Why turkey? Hundreds of millions of Americans will sit down to dinner today to give a little thanks and eat a lot of food, and most of them will partake in a heaping helping of the traditional Thanksgiving turkey.
It’s not that we have anything against the turkey, a perfectly lovely beast that Benjamin Franklin once advocated as a symbol of the nation. But turkeys are hardly engaging while alive — they aren’t considered to be particularly bright — and they aren’t notably attractive. Once they arrive on the dinner table, they don’t have anything on chicken or ham or pork when it comes to taste, although that, to coin a phrase, is a matter of taste. And while the noble-but-undistinguished turkey is undoubtedly a fixture of holiday meals, historians say it is unlikely that the bird made an appearance at the inaugural Thanksgiving feast, believed to have taken place in 1621.

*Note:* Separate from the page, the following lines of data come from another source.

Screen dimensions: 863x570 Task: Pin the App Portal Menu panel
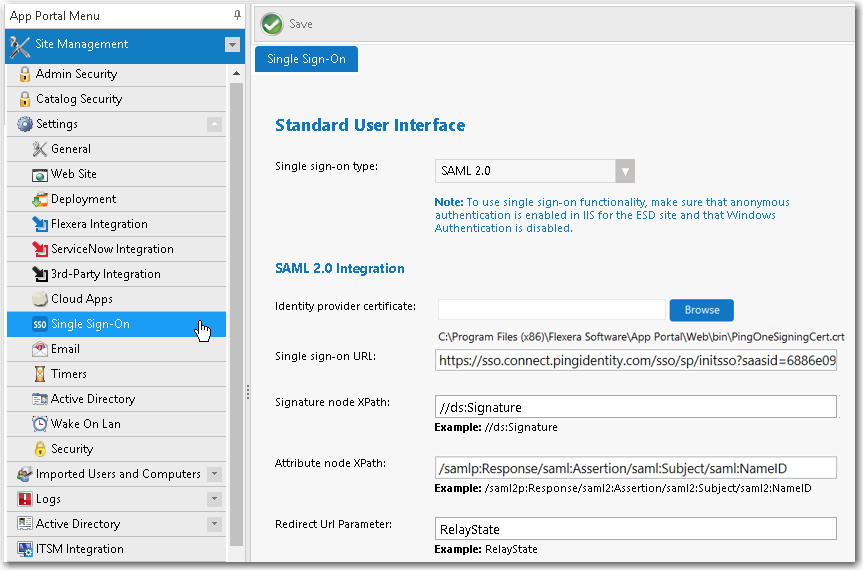coord(237,16)
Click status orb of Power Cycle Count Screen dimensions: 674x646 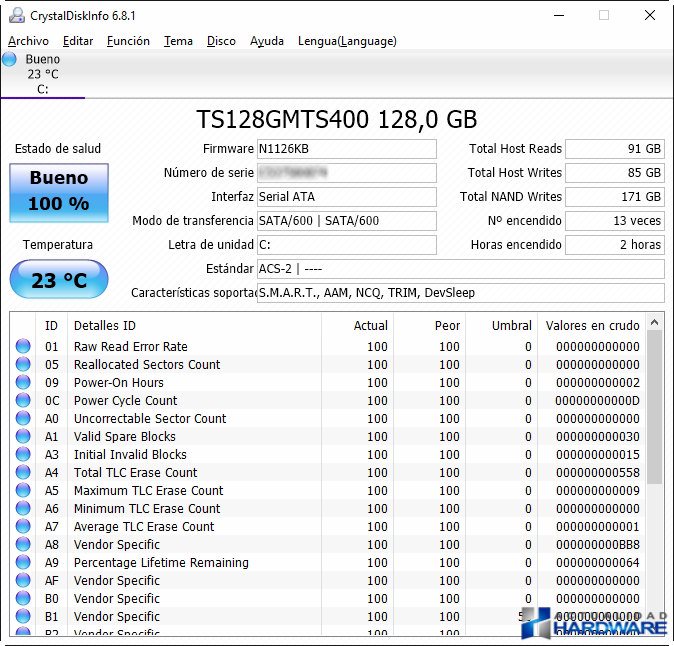(x=23, y=400)
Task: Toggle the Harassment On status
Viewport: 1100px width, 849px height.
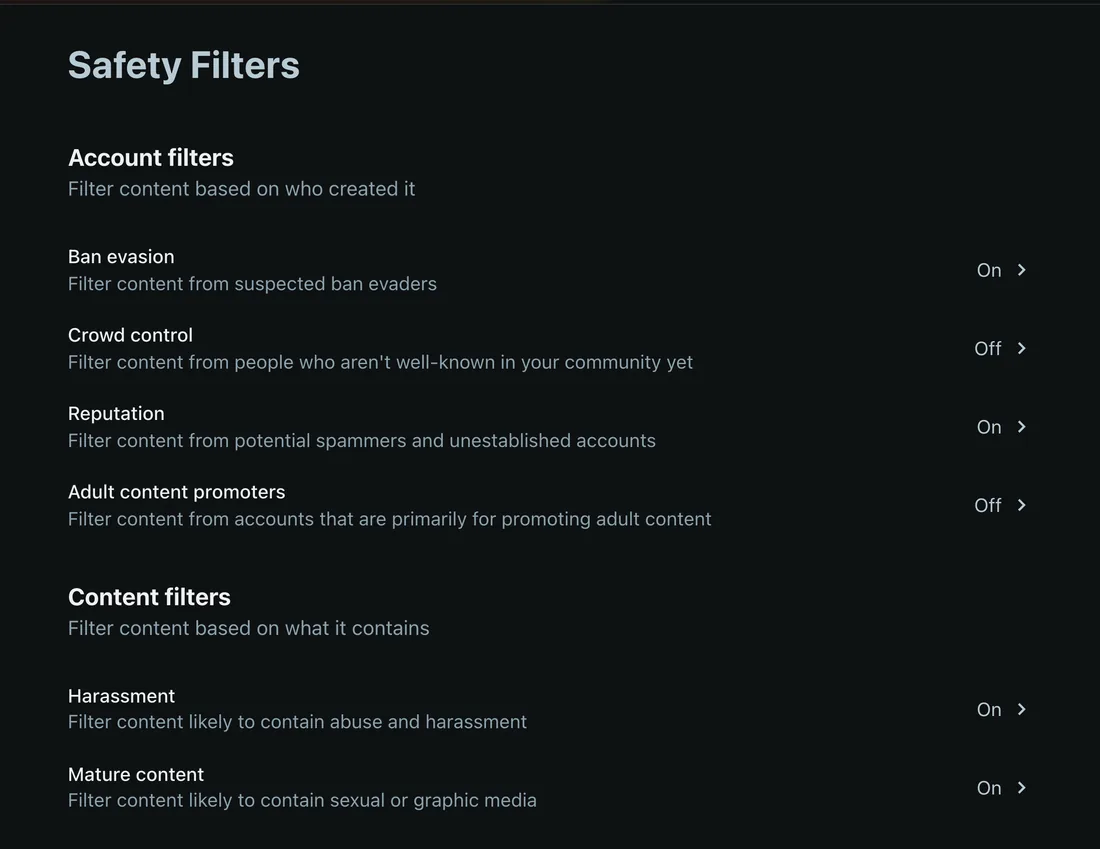Action: coord(989,709)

So, why turkey? Why has this particular bird become synonymous with the holiday Americans celebrate as a precursor to the Christmas shopping season? Well, it turns out that the turkey’s various shortcomings are, in large part, behind its role in the Thanksgiving holiday.
Turkeys, you see, don’t have much utilitarian purpose, at least in American culture. Chickens make for good eating, as well, but when the United States was primarily agrarian, chickens were more useful if they were alive, so long as they could lay eggs. And cows? Cows have become a staple of the American diet, but they could be more beneficial if they were left alive to produce milk.